Go through the records below line by line, counting those that contain the word "will"; answer with the count only.

────────────────────────────────────────

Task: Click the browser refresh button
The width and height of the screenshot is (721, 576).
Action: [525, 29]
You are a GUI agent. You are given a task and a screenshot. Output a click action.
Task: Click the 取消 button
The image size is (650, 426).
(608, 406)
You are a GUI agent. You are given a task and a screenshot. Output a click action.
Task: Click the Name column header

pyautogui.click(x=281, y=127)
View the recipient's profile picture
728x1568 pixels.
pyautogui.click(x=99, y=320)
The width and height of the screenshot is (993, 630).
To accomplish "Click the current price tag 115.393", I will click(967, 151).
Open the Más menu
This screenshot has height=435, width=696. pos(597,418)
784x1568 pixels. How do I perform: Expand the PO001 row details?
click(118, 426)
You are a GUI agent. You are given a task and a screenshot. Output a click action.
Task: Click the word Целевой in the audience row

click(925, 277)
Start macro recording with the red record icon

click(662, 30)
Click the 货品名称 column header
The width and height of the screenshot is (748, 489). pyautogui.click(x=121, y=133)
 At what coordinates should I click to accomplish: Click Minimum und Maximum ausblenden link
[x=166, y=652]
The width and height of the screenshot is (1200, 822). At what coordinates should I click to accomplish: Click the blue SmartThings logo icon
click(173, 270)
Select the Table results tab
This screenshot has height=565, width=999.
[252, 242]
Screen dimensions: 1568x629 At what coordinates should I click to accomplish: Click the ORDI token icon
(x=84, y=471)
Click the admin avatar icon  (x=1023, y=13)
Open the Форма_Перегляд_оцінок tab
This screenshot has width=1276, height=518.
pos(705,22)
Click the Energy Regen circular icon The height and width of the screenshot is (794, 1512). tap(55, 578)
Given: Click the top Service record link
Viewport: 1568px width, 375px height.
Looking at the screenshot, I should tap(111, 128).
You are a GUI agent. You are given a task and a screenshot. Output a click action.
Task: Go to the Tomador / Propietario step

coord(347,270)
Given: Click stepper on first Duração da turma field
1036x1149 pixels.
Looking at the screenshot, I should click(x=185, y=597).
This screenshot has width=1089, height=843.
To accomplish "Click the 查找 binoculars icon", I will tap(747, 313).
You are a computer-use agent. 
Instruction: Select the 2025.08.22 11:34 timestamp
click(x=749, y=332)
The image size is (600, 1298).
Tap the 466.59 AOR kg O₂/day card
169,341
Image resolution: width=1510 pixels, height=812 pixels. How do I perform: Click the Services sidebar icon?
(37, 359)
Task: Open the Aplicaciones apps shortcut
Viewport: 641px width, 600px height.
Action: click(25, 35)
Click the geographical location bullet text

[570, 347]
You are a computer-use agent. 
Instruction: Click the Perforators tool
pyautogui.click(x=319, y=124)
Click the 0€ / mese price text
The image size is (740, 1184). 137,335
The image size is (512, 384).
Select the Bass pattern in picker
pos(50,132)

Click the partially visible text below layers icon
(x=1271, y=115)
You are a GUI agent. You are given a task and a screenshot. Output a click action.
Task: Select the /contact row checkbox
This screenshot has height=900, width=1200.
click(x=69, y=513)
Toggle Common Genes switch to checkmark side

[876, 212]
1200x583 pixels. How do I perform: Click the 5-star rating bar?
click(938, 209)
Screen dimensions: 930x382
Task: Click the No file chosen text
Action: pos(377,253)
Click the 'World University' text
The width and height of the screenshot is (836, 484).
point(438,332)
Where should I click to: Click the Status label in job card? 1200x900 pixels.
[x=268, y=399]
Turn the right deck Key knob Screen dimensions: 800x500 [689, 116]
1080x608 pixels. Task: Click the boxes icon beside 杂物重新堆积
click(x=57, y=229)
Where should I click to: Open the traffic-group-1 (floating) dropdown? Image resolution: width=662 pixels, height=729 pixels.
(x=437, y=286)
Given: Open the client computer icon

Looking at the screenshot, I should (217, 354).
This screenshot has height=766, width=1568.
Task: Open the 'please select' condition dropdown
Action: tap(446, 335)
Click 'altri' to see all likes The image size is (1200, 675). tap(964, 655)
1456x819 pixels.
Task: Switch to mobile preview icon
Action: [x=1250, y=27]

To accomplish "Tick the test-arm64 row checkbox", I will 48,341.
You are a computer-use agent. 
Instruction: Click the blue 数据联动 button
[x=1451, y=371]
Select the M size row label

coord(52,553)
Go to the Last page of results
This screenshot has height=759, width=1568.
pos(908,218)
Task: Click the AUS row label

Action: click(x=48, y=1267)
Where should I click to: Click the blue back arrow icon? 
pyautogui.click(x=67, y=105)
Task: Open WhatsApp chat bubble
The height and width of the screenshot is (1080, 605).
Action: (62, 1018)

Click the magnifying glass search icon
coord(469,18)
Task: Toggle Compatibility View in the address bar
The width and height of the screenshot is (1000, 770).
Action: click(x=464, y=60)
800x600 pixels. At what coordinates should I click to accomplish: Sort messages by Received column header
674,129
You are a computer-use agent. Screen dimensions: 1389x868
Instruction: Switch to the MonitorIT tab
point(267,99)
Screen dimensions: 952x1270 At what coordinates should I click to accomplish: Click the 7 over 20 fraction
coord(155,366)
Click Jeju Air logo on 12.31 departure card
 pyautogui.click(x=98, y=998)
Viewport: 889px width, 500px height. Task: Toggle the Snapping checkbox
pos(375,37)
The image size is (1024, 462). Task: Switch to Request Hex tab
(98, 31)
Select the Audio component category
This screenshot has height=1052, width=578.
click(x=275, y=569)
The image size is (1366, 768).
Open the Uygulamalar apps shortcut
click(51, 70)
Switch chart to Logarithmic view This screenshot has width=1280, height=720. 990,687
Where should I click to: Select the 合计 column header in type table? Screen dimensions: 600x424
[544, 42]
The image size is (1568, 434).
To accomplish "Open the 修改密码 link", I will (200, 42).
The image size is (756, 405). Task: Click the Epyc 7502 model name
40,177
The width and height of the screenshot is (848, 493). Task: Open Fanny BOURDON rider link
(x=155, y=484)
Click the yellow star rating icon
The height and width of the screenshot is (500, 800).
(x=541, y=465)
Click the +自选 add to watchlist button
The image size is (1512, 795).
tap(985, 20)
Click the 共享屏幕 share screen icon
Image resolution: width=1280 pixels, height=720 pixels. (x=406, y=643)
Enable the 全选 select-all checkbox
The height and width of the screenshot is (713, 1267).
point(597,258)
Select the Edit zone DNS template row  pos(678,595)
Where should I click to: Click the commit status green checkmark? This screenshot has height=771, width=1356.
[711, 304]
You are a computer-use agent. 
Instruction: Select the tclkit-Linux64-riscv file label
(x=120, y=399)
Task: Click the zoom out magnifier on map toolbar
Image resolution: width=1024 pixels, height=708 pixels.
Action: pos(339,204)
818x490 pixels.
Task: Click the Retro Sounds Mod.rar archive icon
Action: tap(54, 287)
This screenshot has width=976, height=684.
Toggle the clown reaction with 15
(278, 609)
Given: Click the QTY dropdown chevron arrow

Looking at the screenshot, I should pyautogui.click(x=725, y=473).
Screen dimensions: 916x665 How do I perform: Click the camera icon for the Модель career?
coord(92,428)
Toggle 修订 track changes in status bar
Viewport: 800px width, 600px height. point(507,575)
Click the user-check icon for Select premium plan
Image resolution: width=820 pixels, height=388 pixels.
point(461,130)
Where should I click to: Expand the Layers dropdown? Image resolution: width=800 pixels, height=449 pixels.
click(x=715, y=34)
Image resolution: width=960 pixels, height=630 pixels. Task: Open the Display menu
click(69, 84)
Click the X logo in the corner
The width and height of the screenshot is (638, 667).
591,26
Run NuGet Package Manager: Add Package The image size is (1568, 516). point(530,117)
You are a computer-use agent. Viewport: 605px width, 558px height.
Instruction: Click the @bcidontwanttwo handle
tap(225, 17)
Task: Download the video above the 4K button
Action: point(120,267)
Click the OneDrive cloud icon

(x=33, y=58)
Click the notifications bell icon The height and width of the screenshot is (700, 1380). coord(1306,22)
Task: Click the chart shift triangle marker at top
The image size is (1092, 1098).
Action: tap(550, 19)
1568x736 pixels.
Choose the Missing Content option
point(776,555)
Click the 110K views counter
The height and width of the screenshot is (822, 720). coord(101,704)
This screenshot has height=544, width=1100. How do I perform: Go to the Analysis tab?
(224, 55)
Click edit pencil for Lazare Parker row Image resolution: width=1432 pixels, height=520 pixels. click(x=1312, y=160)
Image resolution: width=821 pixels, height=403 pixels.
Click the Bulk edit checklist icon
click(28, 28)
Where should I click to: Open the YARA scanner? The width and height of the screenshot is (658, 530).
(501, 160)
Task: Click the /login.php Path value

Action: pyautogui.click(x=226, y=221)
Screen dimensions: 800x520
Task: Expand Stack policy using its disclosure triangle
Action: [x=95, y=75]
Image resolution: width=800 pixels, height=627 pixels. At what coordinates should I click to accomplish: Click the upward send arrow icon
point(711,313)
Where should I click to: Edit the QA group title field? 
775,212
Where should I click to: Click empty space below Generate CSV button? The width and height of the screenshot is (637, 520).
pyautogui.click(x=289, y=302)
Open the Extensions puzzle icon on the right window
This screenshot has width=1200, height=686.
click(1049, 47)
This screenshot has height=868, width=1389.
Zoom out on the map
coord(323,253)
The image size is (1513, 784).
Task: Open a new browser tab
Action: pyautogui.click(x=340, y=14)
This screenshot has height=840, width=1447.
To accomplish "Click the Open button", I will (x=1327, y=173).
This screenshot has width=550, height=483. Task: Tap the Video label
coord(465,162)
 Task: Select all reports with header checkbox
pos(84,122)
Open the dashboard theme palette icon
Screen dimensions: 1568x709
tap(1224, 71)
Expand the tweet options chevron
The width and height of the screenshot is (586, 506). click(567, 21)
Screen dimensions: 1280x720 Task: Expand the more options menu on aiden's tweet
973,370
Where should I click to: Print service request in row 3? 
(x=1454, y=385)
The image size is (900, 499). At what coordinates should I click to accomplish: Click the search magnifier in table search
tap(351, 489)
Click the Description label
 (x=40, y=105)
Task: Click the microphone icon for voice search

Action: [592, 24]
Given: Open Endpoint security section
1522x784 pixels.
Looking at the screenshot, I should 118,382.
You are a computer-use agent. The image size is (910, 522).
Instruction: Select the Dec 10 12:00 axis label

────────────────────────────────────────

§ **Task solution**:
5